*EXERCISE INSTRUCTIONS*:
How many lines of the records contain the word "should"? Give only the number.

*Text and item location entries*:

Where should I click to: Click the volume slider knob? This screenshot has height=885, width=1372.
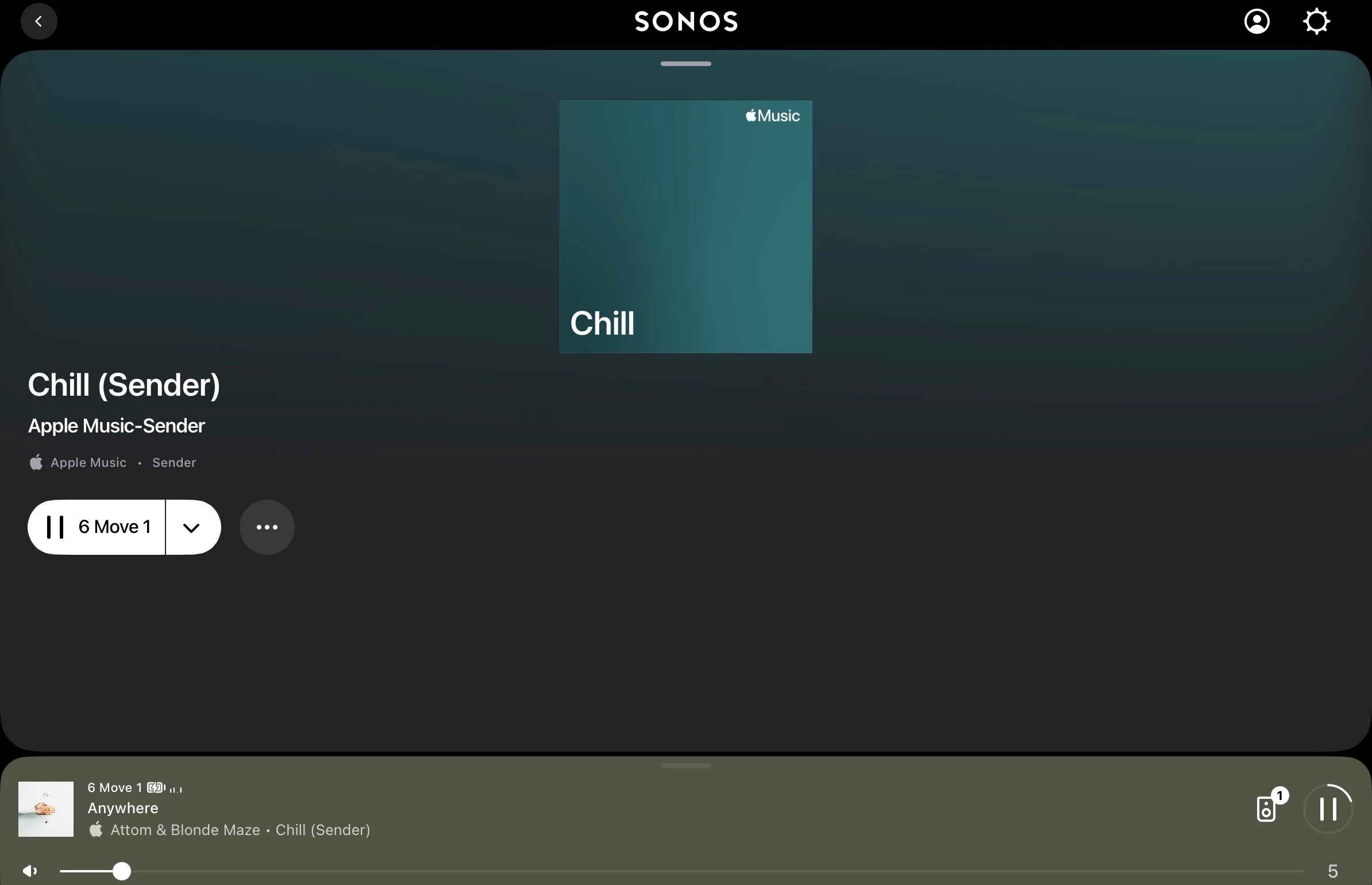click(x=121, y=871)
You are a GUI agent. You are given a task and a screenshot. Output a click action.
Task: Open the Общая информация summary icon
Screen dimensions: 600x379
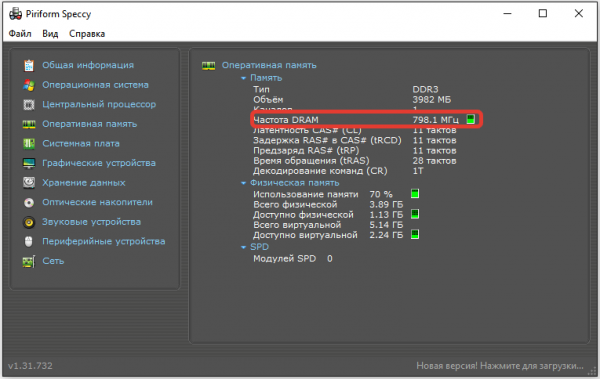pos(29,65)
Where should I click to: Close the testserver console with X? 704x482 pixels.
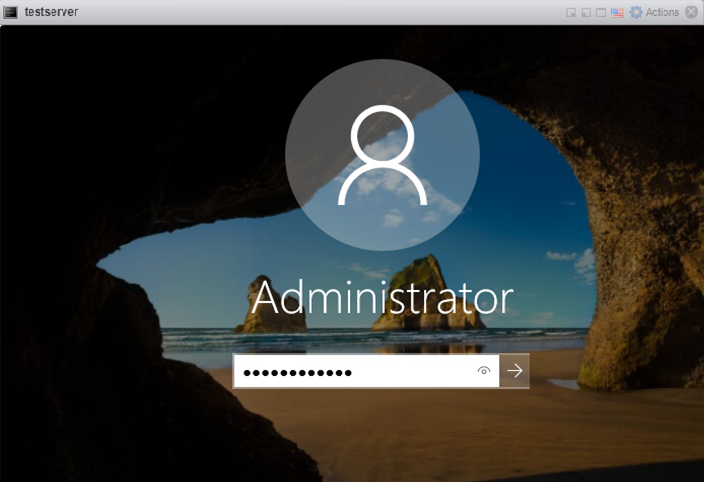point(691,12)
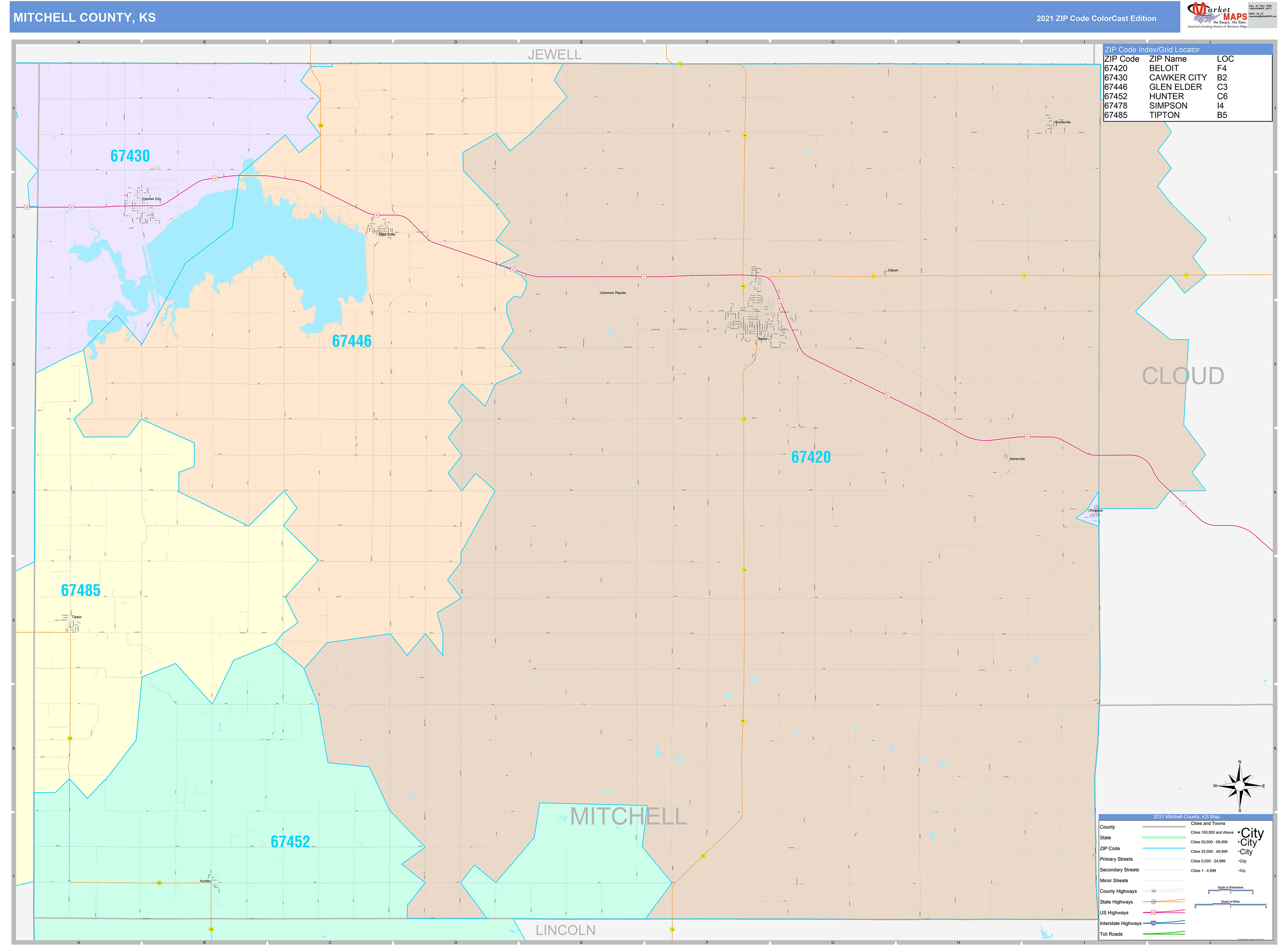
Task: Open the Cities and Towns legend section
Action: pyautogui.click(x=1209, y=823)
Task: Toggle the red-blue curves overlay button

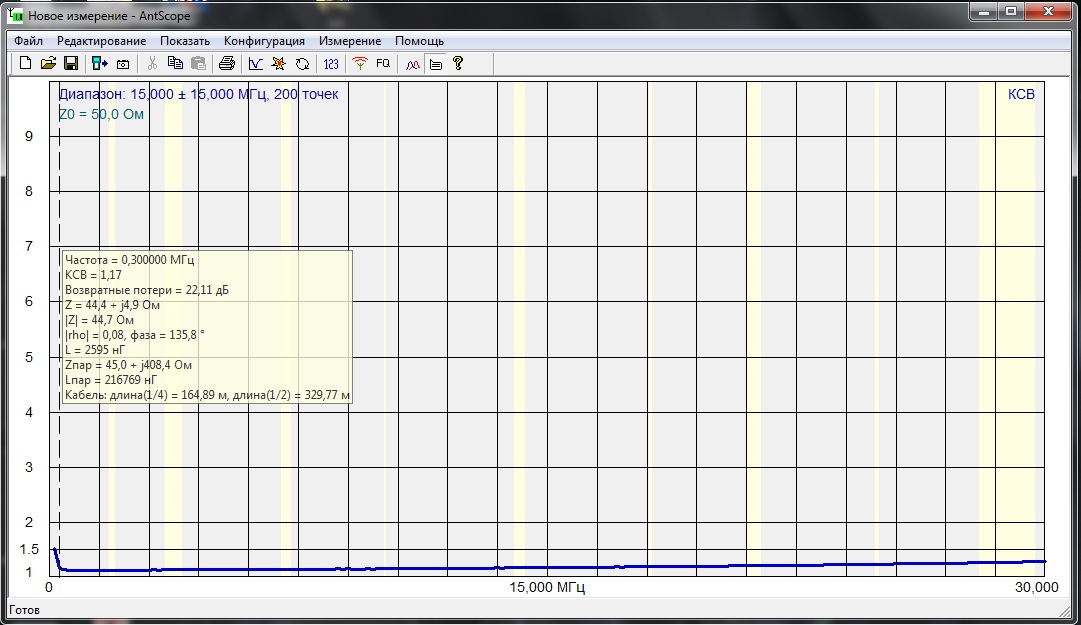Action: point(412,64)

*FINISHED ANSWER*:
2